### ARTIGO

┌──

Um momento importante da sua carreira na BD, foi o encontro com Sergio Bonelli, personagem incontornável da BD italiana, editor de Tex e Dylan Dog, que contratou Toppi em 1974, para este acabar de desenhar um Western que a morte de Rino Albertarelli deixara incompleta. O ano de 1975, também foi importante para Toppi, pois além de ter ganho o Yellow Kid para o melhor desenhador no Festival de Lucca, começou a colaborar com a revista Sgt. Kirk nesse mesmo ano. Seguir-se-ia a participação na mítica coleção Un Uomo, un’Avventura, onde Bonelli conseguiu a proeza de juntar os mais prestigiados nomes dos fumetti italianos, de Hugo Pratt a Milo Manara, passando por Crepax, Buzzelli, Battaglia, e claro, Toppi, que entre 1976 e 1978 ilustrou os volumes, L’Uomo del Nilo, L’Uomo del Messico e L’Uomo del Paludi, o primeiro dos quais chegaria a Portugal através de uma edição brasileira.
E se os interesses de Toppi estavam algo afastados das grandes séries da Bonelli, a sua amizade com o editor fez com que colaborasse ocasionalmente com a editora da Via Buonarrotti, desenhando histórias para a Ken Parker Magazine, para dois números de Nick Rayder, em 1997 e 2001, para o nº 11 da revista Julia, ilustrando uma história de Giancarlo Berardi, que chegou a Portugal, através da edição brasileira da Mythos, que publicou a referida história no nº 11 da revista J. Kendall Aventuras de uma Criminóloga.
Toppi tem também o seu nome ligado a outros dois populares personagens da Bonelli, Martin Mystére, de quem ilustrou uma história de 22 páginas para o Almanaque Martin Mystére nº 16, de 1999, posteriormente adaptada a um CD-Rom, e Dylan Dog, que Toppi retratou na capa do Dylan Dog Color Fest nº 3, de 2009, no que seria a sua última colaboração com a editora Bonelli.

Entre a longa colaboração com Il Giornalino, iniciada em 1976, e diversas participações nas principais revistas italianas, como a Sgt. Kirk, Linus, Alter Alter e Corto Maltese, Toppi constrói o seu estilo próprio, em que a rígida divisão da página em tiras e quadrados, dá lugar a uma planificação mais dinâmica e artística, que considera a página como um todo. O aspecto pétreo do seu desenho, em que as personagens parecem cristalizadas numa natureza ameaçadora, também ela fossilizada, o fantástico que emerge das suas histórias, faz da obra de Toppi, algo único e inesquecível.
Infelizmente, essa obra, tão variada que inclui, além de largas dezenas de histórias curtas, coisas tão inesperadas como uma biografia em BD do Papa João Paulo II, nunca conseguiu cativar devidamente o grande público, talvez pela ausência de um herói icónico que o fidelizasse. A obra de Toppi é constituída maioritariamente por histórias curtas, tendo como único personagem recorrente Il Coleccionista, um peculiar colecionador e aventureiro, misto de dandy e de cowboy, que se estreou em 1982 na revista Orient Express. Um personagem de moral dúbia e passado misterioso, muito longe dos heróis tradicionais com que o leitor facilmente se identifica.

└──

### INFORMAÇÃO REGISTADA

┌──

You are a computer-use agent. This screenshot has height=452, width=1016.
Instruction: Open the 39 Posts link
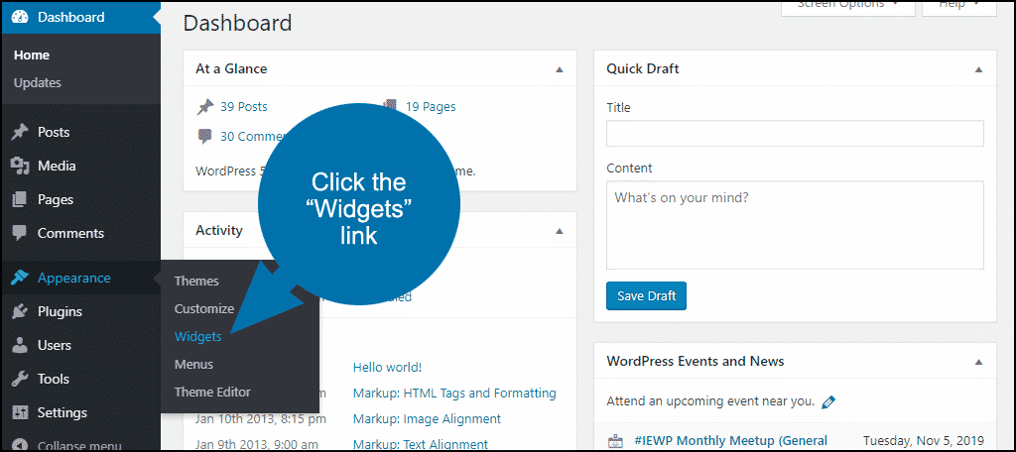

└──

### O SEU OBJETIVO
Reproduza palavra por palavra o trecho do artigo que começa em "Entre a longa" e termina depois de "único e inesquecível.". A listagem não tem qualquer relação com o artigo.

### RESULTADO DA TAREFA
Entre a longa colaboração com Il Giornalino, iniciada em 1976, e diversas participações nas principais revistas italianas, como a Sgt. Kirk, Linus, Alter Alter e Corto Maltese, Toppi constrói o seu estilo próprio, em que a rígida divisão da página em tiras e quadrados, dá lugar a uma planificação mais dinâmica e artística, que considera a página como um todo. O aspecto pétreo do seu desenho, em que as personagens parecem cristalizadas numa natureza ameaçadora, também ela fossilizada, o fantástico que emerge das suas histórias, faz da obra de Toppi, algo único e inesquecível.